Foto: istimewa | Nampak Gubernur Papua Barat Drs. Dominggus Mandacan, M.Si., didampingi Bupati Manokwari Selatan, Bernard Mandacan,S.IP dan Kepala Dinas Kehutanan Papua Barat Jimmy Susanto, ketika melepas kulit Masohi, Kamis (2/4).
Manokwari, jurnalmamberamofoja.com — Pemerintah Provinsi Papua Barat mulai menggenjot potensi hasil hutan bukan kayu (HHBK) dengan melepas pengiriman perdana 1,7 ton kulit masohi kering asal Manokwari Selatan (Mansel) menuju Surabaya, Jawa Timur.
Pelepasan dilakukan langsung oleh Dominggus Mandacan di Kampung Sabri, Distrik Ransiki, Kamis (2/4/2026). Langkah ini menjadi bagian dari program Papua Barat Produktif yang diarahkan untuk memperkuat ekonomi masyarakat berbasis pengelolaan hutan lestari.
Menurut Dominggus, pengiriman ini bukan sekadar distribusi komoditas, melainkan penanda kemajuan dalam pengelolaan HHBK yang memiliki nilai ekonomi tinggi dan prospek pasar yang luas.
“Ini simbol bahwa hasil hutan bukan kayu dari Papua Barat mampu bersaing dan memberi manfaat langsung bagi masyarakat tanpa merusak hutan,” ujarnya.
Kulit masohi dikenal sebagai komoditas unggulan yang bernilai jual tinggi dan ramah lingkungan. Surabaya dipilih sebagai tujuan pengiriman karena perannya sebagai salah satu pusat perdagangan nasional, sehingga membuka peluang akses pasar yang lebih luas.
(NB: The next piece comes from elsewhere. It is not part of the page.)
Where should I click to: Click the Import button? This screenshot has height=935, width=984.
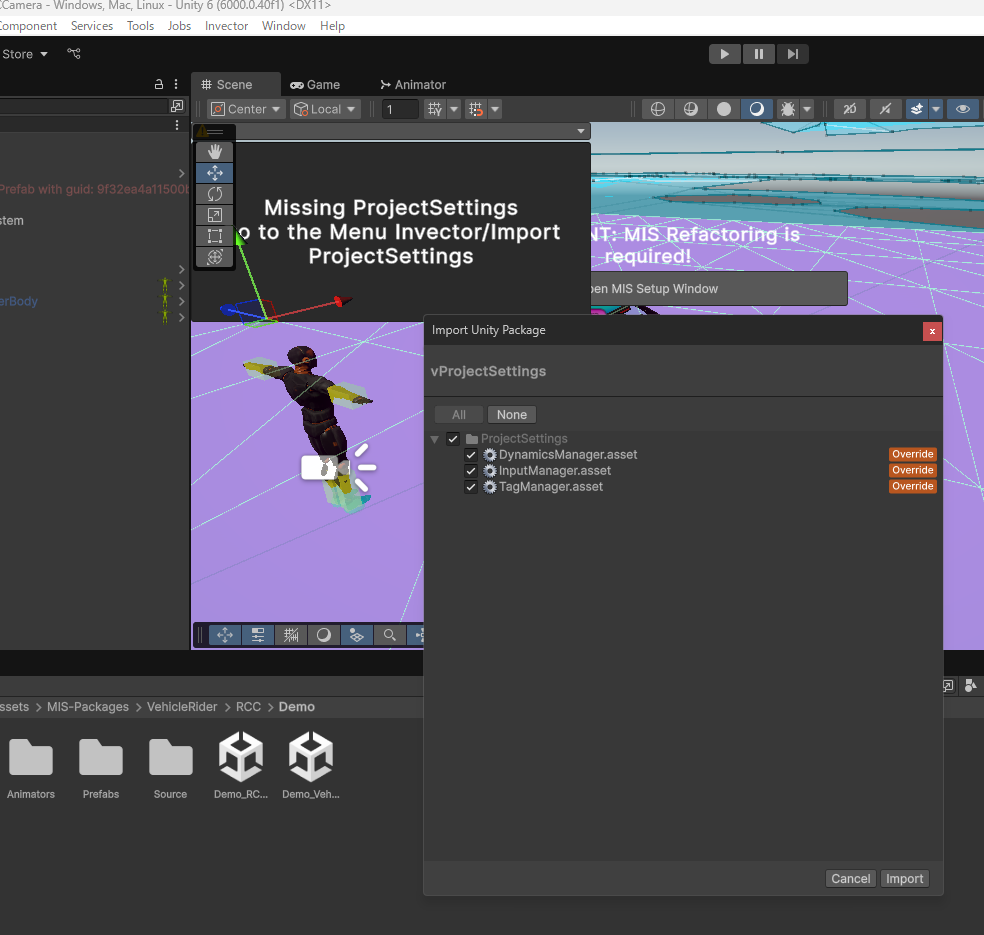click(x=904, y=879)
Baca juga: Skema Kerja Baru ASN Papua Barat: Senin-Kamis Kantor, Jumat di Rumah
Kepala Dinas Kehutanan Papua Barat, Jimmy Walter Susanto, menyebut pengiriman ini menjadi bukti konkret keberhasilan program perhutanan sosial di Manokwari Selatan. Hingga kini, terdapat 15 kelompok perhutanan sosial yang telah mengantongi izin resmi dari pemerintah pusat.
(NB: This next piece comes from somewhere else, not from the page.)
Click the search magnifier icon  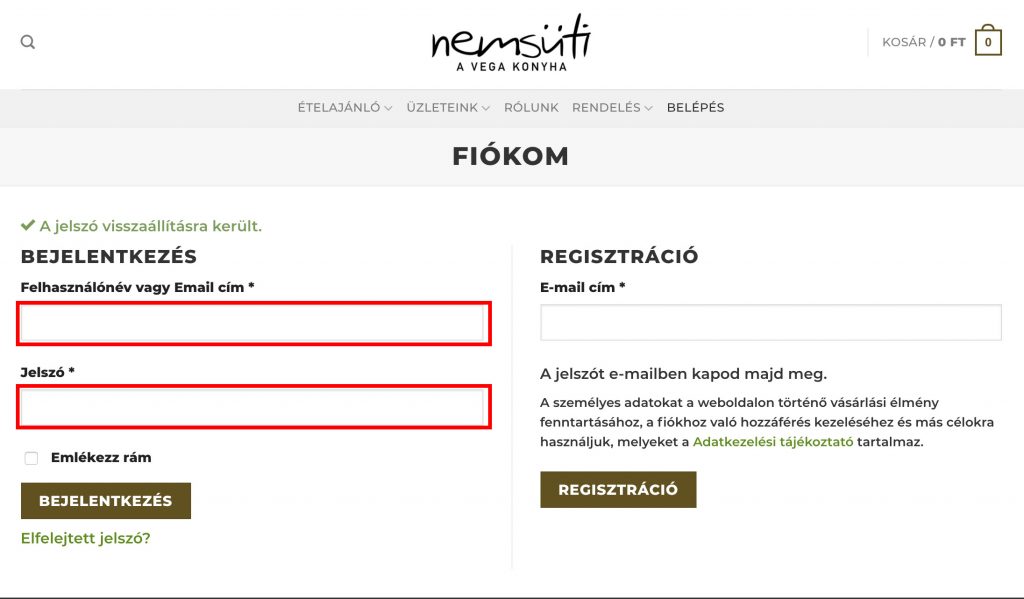tap(28, 42)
Ia mencontohkan kelompok pengelola hutan Desa Yarmatum yang berhasil menunjukkan kapasitas pengelolaan profesional melalui produksi dan pemasaran kulit masohi.
“Pengiriman perdana ini memberikan dampak ekonomi langsung. Dari 1,7 ton kulit masohi, masyarakat memperoleh nilai transaksi sekitar Rp85 juta,” jelasnya.
Lebih lanjut, Jimmy menegaskan bahwa keberhasilan ini membuka peluang pengembangan HHBK lainnya, termasuk pemanfaatan jasa lingkungan dalam skema perhutanan sosial.
Seluruh proses pengiriman juga telah melalui tahapan legalitas yang lengkap, mulai dari penyusunan rencana kerja hingga pemenuhan kewajiban penerimaan negara bukan pajak (PNBP).
Pemerintah daerah berkomitmen terus memperkuat kelembagaan kelompok pengelola hutan agar semakin mandiri, profesional, dan mampu bersaing di pasar yang lebih luas.
“Ini hasil kerja bersama. Sinergi semua pihak menjadi kunci keberhasilan pengelolaan hutan yang berkelanjutan,” pungkasnya.